The Baltic States are stepping up as well. Estonia has developed some of the world’s most advanced cyber capabilities. Latvia plans to spend 2% of GDP on defense by 2018. Lithuanian President Dalia Grybauskaitė tells me that her country is boosting its defense spending by a third next year.

With each of these nations, and other European and NATO allies, the U.S. must encourage greater security cooperation, robust military exchanges and exercises, and improved intelligence capabilities to deter Vladimir Putin’s quest for a new form of Russian empire.

Mr. McCain, a Republican, is a U.S. senator from Arizona.
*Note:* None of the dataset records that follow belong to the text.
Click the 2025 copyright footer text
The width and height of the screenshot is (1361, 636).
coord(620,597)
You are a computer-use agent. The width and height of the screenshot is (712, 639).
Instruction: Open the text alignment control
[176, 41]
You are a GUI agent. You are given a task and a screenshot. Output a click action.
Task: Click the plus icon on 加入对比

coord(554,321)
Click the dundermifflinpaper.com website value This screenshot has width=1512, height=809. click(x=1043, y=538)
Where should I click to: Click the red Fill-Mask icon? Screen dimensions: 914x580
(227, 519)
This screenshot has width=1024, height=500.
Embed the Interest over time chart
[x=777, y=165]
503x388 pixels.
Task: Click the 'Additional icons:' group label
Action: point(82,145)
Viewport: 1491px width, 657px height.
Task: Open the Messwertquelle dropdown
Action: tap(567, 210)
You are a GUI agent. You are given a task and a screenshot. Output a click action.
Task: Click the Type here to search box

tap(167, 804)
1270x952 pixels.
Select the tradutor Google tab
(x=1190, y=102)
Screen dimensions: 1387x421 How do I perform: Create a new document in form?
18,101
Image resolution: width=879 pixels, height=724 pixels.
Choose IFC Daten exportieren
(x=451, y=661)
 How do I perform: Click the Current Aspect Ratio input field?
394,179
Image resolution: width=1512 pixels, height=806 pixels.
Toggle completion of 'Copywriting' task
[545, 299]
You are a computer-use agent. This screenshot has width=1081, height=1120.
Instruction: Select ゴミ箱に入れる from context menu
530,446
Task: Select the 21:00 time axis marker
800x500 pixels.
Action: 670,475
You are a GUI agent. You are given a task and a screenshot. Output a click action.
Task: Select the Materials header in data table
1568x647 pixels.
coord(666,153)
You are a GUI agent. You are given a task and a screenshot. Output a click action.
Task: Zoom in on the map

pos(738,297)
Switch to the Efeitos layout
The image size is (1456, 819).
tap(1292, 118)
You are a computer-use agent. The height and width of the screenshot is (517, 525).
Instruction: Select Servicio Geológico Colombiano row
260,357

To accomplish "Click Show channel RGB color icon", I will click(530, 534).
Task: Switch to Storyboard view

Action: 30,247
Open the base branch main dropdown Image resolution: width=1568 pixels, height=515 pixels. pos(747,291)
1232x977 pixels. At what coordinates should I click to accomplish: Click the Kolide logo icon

Comment: This article by Senator McCain is a welcome contribution to the increasing focus on the Russian Arctic buildup. The Russian threat has since 2009 been neglected by the present American administration. Not until this year President Obama has at least started thinking about building more US icebreakers for Arctic service. The visit by McCain and colleagues in the Baltic Sea area has greatly contributed to a greater awareness in Sweden, Norway, Estonia, Latvia and Lithuania of the growing Russian activities in the Arctic and the Baltic Sea region. As during the Cold War Russia is in the 21st century worried about geostrategic containment. The Arctic is important to Russia and the bases on the Kola Peninsula are important for Russia’s deployment of naval forces in the Atlantic. The occupation of Crimea is part of Russia’s new global strategy. Crimea in Russian hands is important for Russian naval deployment in the Mediterranean. For Russian naval access to the Pacific Ocean the Kurile chain is of great strategic and economic importance. Here are the chokepoints that control the movements of the Russian Pacific Fleet in Vladivostok and one of the most productive fishing grounds in the world. To contain Russia it is from a global geopolitical perspective of great importance to the West to control the rimland of the Eurasian continent.